New Forum | Previous | Next | (P-PDF) Beginners
Topic: Text in CreateWordHilite does not correspond to page text .
Conf: (P-PDF) Beginners, Msg: 82187
Date: 3/4/2003 01:28 AM
I am writing a VB application which uses the Acrobat object model to insert highlights over certain words. My problem is that the selection rectangle I create for a certain word index does not contain the text corresponding to that word as extracted from the Page.
The sequence of operations I am trying to perform is:
1. Open the document and get the Page to determine the Page Size using Acrobat.CAcroPDPage.GetSize.
2. Create a Acrobat.CAcroRect which I can use with Acrobat.CAcroPDDoc.CreateTextSelect to get a Acrobat.CAcroPDTextSelect object for the entire page.
3. Build the page text buffer of all the text on the page in VB by calling Acrobat.CAcroPDTextSelect.GetText.
4. In VB search the page text buffer for specific words, patterns or phrases.
5. Using the word number (i.e. the index number for Acrobat.CAcroPDTextSelect.GetText corresponding to the matching word) of the text matching the search, add a highlight to an empty Acrobat.CAcroHiliteList.
6. The problem is that if I get a Acrobat.CAcroPDTextSelect from Acrobat.CAcroPDPage.CreateWordHilite and I compare the results of Acrobat.CAcroPDTextSelect.GetText with the matching text in the page text buffer, sometimes it is different.

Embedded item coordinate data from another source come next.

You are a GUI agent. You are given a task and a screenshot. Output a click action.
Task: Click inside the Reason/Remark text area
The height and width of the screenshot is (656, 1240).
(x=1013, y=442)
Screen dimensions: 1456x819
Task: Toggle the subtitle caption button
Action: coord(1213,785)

Typically words that match early on in the page text buffer can be successfully highlighted while words towards the end of the page text buffer are the ones that are less likely to match the text in the highlighted area.
The reason why I can't use any of the search techniques already available in Acrobat is that I need to be able to build my own custom searches which may interact with other things, such as databases, text files etc...
Has anyone else tried this successfully or had similar problems?
So far I can only think of the following possible explanations:
1. I have not selected all the text on the page when building the page text buffer (even if I set the page selection to be huge I get the same text back and the same problems).
2. Hidden characters or words which are not exposed by the GetText which I am using to compile the text (difficult to compensate for).
3. Can existing highlights or other document content or formatting prevent selected rectangles retrieving correct text (if so what would the requirements of a document need to be for my technique to work?).
Any suggestions or pointers would be greatly appreciated, thank you...